TASK BRIEF —
Which lines of the data below contain "window"? Please show them all.

(EXTRACTED INFORMATION begins)

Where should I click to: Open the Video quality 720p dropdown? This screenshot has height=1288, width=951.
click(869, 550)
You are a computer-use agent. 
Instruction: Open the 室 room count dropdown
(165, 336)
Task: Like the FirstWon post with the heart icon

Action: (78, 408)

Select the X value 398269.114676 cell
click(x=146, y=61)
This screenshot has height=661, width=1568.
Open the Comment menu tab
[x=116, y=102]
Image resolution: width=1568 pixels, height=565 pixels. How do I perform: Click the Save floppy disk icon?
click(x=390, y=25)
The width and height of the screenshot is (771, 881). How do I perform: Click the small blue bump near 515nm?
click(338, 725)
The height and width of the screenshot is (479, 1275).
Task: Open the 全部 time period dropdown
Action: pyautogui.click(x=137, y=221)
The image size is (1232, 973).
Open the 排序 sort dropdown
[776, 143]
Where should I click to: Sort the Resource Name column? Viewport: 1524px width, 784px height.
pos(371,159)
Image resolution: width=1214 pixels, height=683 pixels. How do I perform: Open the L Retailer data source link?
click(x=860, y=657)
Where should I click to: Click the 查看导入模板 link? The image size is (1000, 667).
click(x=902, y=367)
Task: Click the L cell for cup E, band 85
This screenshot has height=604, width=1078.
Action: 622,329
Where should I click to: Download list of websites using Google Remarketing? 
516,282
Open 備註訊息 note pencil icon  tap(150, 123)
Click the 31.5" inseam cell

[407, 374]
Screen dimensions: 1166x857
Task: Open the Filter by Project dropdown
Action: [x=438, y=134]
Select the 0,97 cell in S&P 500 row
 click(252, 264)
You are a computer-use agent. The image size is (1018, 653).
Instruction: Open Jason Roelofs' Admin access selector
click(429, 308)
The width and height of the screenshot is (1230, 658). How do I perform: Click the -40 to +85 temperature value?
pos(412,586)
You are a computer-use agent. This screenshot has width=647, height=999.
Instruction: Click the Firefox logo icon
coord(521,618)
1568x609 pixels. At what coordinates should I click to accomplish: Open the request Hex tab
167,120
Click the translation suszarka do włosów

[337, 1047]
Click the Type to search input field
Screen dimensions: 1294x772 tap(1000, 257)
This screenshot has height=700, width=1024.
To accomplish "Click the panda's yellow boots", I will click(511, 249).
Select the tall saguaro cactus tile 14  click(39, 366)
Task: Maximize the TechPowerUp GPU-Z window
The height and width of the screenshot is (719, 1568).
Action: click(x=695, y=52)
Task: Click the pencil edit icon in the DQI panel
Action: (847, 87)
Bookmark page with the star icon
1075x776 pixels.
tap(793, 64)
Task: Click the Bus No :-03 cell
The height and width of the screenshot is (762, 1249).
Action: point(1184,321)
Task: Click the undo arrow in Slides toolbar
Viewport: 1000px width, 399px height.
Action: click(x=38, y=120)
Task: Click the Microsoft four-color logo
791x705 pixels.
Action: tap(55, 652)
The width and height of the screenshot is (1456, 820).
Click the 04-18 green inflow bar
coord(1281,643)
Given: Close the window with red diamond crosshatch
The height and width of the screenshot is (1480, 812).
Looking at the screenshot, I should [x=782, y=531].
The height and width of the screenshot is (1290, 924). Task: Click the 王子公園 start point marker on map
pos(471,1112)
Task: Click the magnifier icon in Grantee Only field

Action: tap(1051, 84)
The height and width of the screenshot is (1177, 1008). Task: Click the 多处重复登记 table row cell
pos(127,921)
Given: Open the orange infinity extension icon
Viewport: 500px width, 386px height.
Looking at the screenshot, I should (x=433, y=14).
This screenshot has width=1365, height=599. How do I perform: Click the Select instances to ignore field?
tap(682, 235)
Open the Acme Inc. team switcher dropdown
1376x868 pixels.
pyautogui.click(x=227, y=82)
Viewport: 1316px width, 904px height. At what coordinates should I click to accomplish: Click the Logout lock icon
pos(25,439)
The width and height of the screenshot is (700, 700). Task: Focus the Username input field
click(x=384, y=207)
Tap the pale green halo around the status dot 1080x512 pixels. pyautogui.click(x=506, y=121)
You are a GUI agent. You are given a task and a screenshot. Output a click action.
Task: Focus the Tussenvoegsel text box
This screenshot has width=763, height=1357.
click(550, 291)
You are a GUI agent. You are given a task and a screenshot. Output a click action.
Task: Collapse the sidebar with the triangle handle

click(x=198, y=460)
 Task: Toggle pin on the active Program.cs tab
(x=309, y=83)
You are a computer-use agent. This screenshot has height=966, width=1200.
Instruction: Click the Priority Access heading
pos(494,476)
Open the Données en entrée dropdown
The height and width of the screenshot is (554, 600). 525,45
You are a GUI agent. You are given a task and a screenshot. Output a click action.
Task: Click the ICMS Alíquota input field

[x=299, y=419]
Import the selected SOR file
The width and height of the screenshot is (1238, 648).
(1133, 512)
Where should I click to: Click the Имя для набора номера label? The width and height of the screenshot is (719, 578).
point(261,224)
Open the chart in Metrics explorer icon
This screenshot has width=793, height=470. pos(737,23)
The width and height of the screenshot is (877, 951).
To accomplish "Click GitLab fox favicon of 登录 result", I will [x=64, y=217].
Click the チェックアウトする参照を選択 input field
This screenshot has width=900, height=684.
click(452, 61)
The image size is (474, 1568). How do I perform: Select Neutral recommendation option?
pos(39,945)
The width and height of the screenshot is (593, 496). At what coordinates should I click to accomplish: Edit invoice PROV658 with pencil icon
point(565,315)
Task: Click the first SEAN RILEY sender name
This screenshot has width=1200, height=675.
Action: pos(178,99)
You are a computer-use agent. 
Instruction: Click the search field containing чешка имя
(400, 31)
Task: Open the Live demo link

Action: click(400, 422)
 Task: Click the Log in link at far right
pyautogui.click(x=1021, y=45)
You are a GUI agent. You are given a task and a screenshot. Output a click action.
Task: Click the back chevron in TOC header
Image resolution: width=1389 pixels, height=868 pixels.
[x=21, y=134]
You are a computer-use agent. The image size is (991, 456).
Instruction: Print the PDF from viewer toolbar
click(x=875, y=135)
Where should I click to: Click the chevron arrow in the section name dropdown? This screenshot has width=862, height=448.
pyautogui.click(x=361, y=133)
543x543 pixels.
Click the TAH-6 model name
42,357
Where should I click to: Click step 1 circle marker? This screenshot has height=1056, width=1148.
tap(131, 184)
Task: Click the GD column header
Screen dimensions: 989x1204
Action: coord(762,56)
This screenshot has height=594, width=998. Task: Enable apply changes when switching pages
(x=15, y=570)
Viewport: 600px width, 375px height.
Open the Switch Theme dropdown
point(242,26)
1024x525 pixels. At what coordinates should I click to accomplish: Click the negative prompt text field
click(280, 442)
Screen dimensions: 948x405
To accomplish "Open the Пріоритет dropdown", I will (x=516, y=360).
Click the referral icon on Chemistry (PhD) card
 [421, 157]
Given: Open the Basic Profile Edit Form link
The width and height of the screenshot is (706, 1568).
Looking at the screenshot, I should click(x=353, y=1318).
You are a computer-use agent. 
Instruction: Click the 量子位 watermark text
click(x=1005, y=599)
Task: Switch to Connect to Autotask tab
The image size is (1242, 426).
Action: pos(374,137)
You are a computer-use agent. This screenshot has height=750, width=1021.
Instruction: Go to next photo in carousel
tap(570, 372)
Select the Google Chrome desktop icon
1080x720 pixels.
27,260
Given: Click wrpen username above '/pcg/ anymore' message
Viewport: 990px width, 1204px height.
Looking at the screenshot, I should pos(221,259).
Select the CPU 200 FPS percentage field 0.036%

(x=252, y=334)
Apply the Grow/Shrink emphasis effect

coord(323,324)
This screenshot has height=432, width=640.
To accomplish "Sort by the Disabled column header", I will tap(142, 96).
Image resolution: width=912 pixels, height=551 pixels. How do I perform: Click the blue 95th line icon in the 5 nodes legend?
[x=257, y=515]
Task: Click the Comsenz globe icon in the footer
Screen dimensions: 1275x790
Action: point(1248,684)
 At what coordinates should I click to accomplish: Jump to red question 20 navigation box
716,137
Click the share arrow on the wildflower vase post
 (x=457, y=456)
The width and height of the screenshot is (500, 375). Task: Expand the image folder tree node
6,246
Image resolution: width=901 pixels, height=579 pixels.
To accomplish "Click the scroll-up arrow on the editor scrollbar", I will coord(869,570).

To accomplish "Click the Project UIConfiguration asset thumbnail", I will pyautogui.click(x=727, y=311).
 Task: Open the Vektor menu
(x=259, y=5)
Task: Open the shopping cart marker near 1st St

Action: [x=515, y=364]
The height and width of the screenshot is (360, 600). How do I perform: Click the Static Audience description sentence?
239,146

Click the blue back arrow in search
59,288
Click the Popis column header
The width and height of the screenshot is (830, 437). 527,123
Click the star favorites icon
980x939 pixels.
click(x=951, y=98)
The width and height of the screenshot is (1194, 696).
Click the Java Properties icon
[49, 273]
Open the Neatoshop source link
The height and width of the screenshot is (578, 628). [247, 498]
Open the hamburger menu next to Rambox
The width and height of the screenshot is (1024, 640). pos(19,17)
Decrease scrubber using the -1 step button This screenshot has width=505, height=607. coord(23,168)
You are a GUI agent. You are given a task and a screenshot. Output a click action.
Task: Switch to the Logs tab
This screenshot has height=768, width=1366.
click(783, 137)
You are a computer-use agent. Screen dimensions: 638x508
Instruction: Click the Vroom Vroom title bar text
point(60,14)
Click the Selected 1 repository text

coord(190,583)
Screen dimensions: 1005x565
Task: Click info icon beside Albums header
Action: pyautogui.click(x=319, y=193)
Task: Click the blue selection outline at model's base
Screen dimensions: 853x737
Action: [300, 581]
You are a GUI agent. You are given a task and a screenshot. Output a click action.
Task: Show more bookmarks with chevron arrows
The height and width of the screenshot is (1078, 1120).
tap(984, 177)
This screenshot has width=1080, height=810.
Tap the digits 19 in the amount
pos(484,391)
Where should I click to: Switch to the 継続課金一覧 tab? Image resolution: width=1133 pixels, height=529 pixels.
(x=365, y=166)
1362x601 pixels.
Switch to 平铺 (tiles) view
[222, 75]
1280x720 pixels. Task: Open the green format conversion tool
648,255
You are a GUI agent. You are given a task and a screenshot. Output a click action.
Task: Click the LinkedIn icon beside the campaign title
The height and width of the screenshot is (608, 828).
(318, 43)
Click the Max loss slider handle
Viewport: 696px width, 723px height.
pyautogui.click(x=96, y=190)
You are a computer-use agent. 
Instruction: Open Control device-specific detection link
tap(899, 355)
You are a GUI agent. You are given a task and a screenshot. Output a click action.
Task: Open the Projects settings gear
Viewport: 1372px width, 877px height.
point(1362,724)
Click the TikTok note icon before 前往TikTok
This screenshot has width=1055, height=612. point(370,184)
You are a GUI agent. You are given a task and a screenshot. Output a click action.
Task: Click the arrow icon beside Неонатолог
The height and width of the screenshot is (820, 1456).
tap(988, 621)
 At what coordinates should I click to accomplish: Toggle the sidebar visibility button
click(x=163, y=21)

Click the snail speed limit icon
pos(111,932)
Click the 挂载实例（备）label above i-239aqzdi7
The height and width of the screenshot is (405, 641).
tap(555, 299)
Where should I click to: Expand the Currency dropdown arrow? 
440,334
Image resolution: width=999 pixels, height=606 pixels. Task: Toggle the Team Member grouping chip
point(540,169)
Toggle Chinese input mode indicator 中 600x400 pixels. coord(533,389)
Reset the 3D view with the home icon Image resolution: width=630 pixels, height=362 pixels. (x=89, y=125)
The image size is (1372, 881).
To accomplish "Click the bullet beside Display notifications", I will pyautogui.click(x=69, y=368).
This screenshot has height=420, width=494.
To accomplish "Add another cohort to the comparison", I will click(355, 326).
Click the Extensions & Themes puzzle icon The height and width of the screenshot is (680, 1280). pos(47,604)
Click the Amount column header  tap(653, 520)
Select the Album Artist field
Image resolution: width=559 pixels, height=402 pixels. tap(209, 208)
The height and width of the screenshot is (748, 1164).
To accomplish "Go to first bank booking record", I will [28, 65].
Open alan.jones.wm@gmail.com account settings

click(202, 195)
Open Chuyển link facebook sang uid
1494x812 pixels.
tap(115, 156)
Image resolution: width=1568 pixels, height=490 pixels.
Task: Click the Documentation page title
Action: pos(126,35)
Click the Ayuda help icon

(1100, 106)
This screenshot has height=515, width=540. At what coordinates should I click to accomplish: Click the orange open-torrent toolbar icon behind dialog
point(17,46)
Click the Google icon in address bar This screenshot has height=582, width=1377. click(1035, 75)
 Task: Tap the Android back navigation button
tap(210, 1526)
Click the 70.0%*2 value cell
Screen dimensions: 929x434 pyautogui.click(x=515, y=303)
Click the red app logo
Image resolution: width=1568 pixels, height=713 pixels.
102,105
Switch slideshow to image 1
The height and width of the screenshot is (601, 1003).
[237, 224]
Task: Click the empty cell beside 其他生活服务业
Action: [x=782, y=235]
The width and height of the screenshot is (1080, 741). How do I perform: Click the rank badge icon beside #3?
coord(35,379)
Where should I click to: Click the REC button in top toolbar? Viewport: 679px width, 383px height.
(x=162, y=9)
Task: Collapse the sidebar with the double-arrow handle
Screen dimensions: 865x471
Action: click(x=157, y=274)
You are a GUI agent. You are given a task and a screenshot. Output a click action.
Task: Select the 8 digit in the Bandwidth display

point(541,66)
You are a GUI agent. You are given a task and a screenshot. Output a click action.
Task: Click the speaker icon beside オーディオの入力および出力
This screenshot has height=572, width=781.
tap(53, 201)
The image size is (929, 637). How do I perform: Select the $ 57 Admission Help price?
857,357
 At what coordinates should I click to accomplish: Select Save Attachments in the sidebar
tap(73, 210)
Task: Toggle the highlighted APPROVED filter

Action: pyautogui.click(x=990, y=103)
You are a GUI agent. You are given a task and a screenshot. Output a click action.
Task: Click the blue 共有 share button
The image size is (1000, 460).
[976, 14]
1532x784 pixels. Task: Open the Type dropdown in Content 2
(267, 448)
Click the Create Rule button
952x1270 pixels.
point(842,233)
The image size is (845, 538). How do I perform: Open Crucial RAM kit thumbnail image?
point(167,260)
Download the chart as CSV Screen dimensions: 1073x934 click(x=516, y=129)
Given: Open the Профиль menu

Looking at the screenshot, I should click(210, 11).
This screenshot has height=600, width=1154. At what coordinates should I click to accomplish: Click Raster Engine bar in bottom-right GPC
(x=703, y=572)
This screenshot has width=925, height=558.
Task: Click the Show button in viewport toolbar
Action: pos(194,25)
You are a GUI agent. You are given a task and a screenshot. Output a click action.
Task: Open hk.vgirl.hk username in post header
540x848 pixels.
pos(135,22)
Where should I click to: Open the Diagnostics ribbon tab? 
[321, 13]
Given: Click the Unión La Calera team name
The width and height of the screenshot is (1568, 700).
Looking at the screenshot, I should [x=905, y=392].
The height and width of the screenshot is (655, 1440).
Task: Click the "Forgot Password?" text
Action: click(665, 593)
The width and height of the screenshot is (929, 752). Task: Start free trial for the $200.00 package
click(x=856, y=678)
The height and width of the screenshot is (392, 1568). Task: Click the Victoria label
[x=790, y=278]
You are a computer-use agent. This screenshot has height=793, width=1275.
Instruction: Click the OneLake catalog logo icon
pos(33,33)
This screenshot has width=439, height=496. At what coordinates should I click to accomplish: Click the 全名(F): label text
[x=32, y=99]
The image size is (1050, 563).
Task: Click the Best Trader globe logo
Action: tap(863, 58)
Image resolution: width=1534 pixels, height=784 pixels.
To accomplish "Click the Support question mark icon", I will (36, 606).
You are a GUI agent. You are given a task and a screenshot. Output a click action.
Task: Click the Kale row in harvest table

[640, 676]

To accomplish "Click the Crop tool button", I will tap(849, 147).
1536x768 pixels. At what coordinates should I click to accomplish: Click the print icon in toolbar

(EXTRACTED INFORMATION ends)

TASK SOLUTION —
Task: Maximize the TechPowerUp GPU-Z window
Given: Close the window with red diamond crosshatch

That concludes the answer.